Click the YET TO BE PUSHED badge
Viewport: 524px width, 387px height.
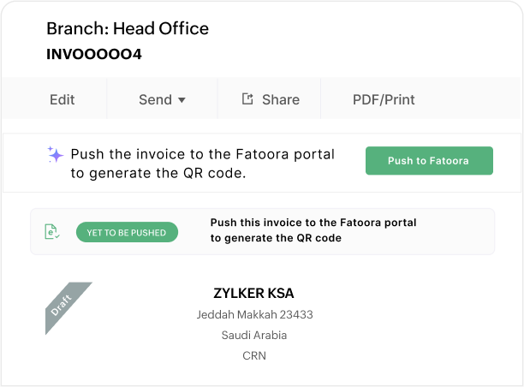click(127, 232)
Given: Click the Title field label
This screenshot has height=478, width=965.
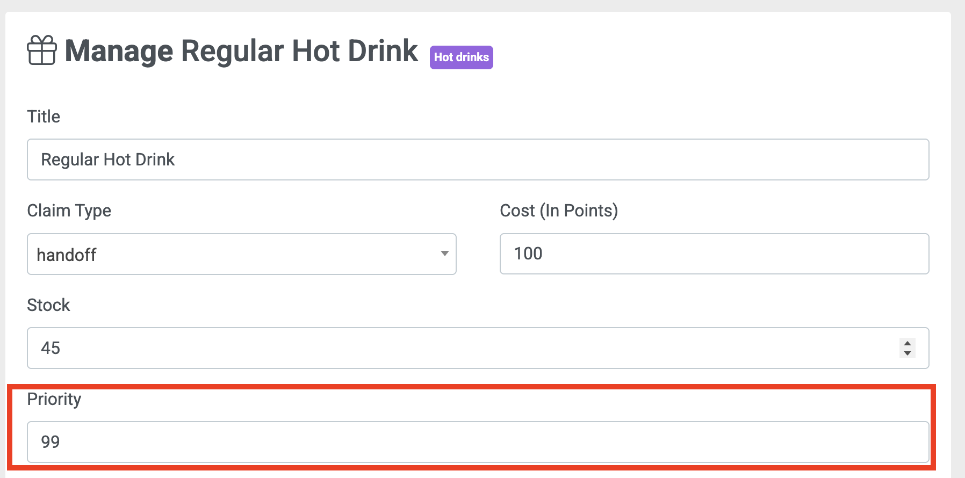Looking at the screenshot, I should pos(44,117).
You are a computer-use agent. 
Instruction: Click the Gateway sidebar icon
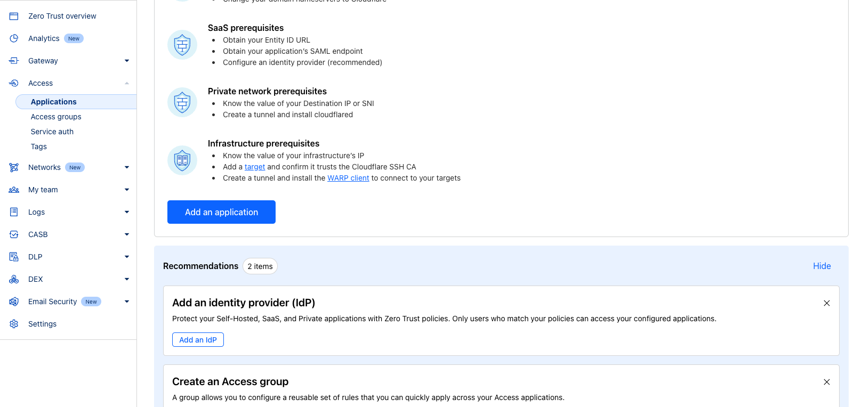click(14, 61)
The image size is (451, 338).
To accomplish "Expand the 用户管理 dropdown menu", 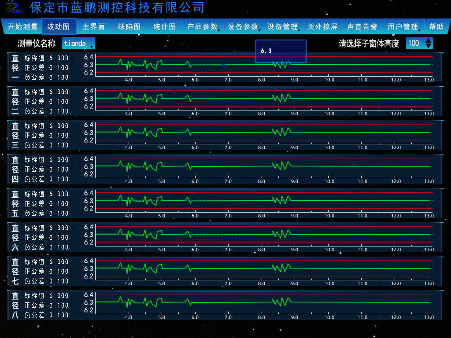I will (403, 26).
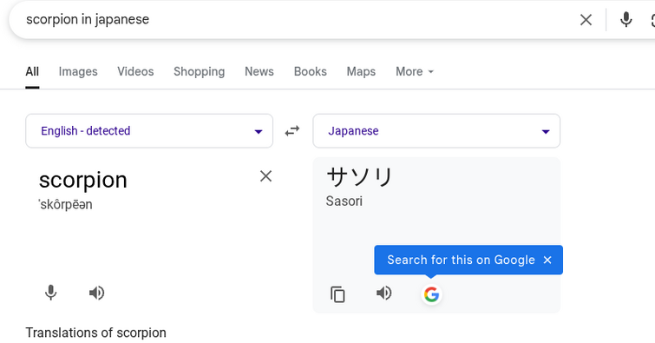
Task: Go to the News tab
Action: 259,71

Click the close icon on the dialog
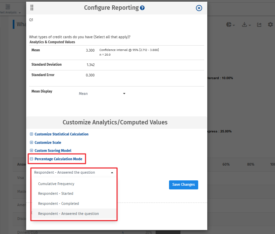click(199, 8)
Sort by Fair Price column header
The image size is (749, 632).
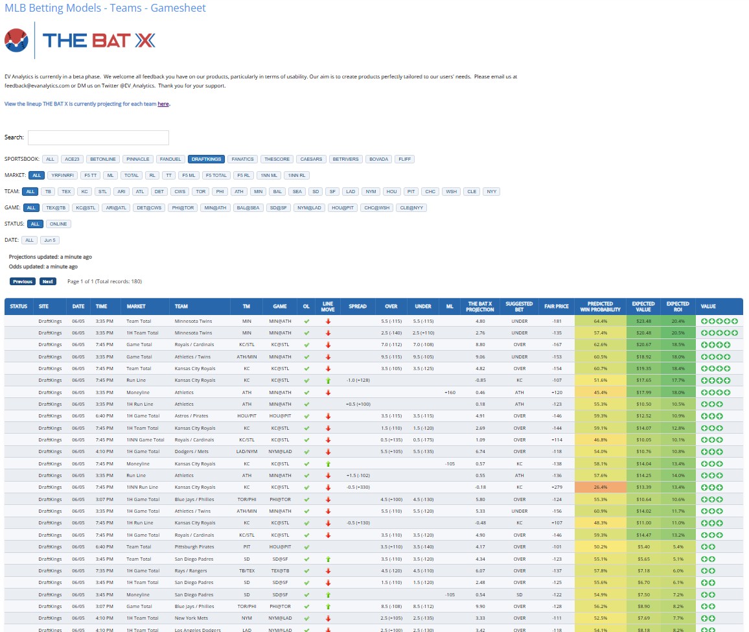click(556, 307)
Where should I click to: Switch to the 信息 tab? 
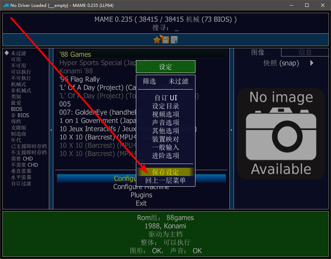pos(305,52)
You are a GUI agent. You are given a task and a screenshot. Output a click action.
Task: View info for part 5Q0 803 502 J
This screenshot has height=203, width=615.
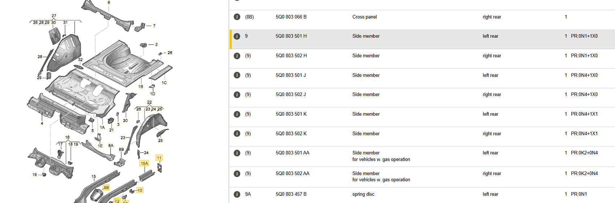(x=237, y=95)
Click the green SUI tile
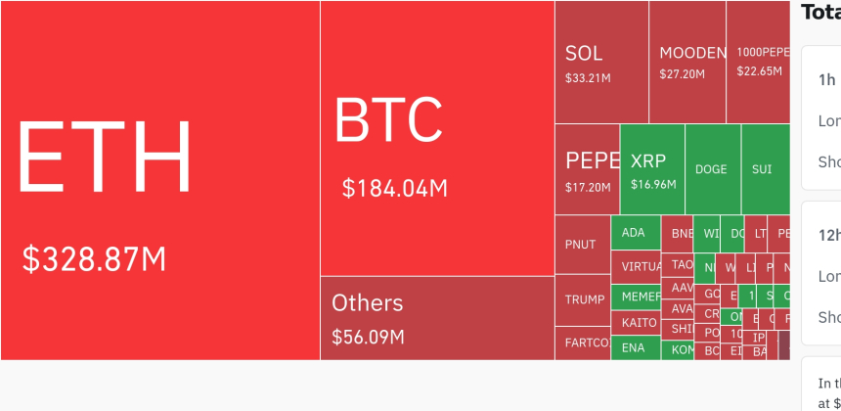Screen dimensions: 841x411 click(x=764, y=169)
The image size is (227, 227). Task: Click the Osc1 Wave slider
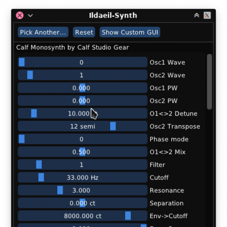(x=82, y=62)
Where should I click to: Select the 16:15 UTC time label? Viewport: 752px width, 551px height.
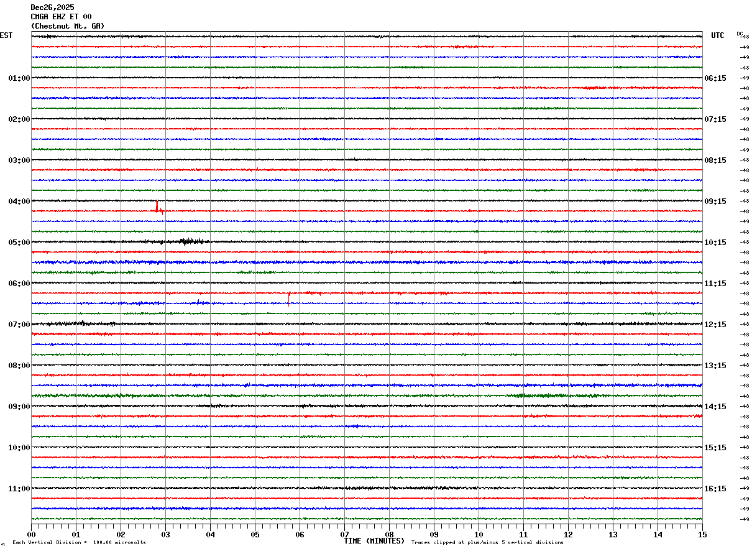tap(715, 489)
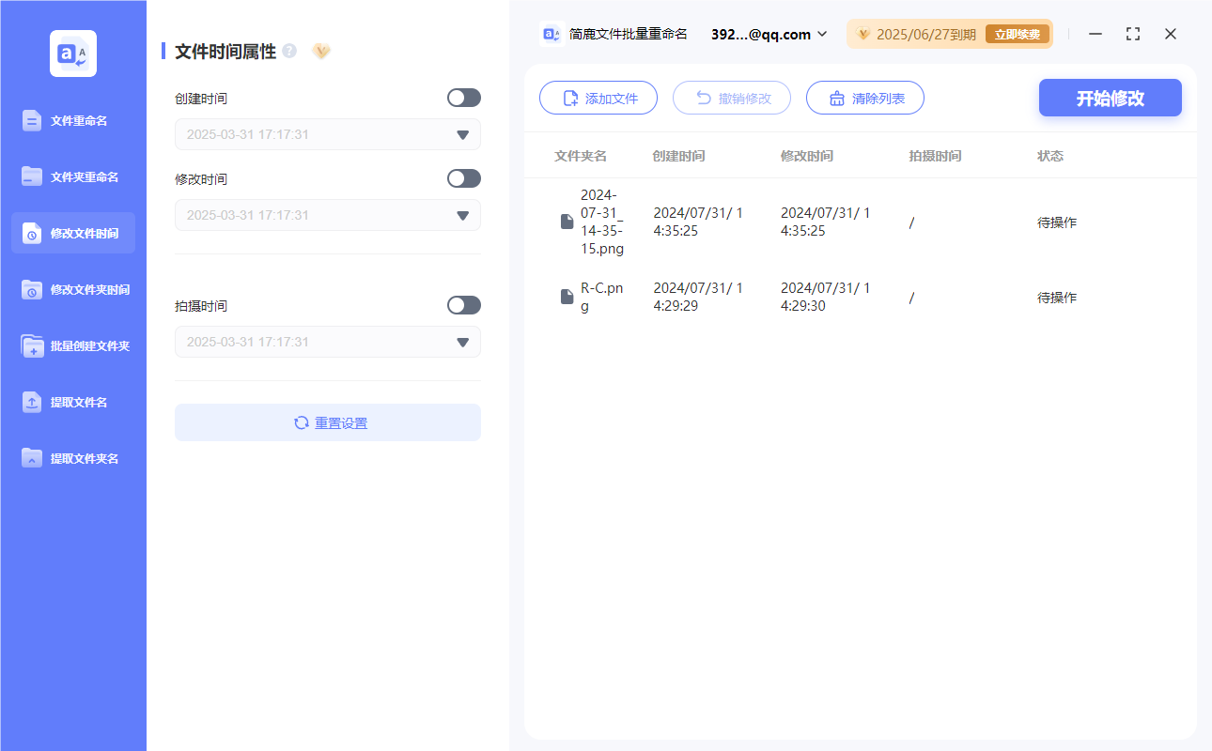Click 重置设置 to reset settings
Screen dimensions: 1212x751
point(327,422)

---

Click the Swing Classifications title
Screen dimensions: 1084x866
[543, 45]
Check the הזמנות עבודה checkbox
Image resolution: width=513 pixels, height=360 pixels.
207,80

---

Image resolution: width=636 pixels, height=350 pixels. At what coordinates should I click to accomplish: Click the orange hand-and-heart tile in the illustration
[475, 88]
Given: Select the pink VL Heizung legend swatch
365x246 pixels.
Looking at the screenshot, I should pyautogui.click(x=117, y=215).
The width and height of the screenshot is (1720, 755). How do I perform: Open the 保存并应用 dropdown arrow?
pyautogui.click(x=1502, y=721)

* Problem statement *
Would you write out exactly the lines above, starting at the line containing "Click the YET TO BE PUSHED badge" and stopping after the line containing "The image size is (451, 338)."? Omit the pictures.

* Written solution *
Click the YET TO BE PUSHED badge
Viewport: 524px width, 387px height.
click(127, 232)
Given: Click the Title field label
This screenshot has height=478, width=965.
Looking at the screenshot, I should pos(44,117).
You are a computer-use agent. 
Instruction: Click the Gateway sidebar icon
click(14, 61)
The image size is (451, 338).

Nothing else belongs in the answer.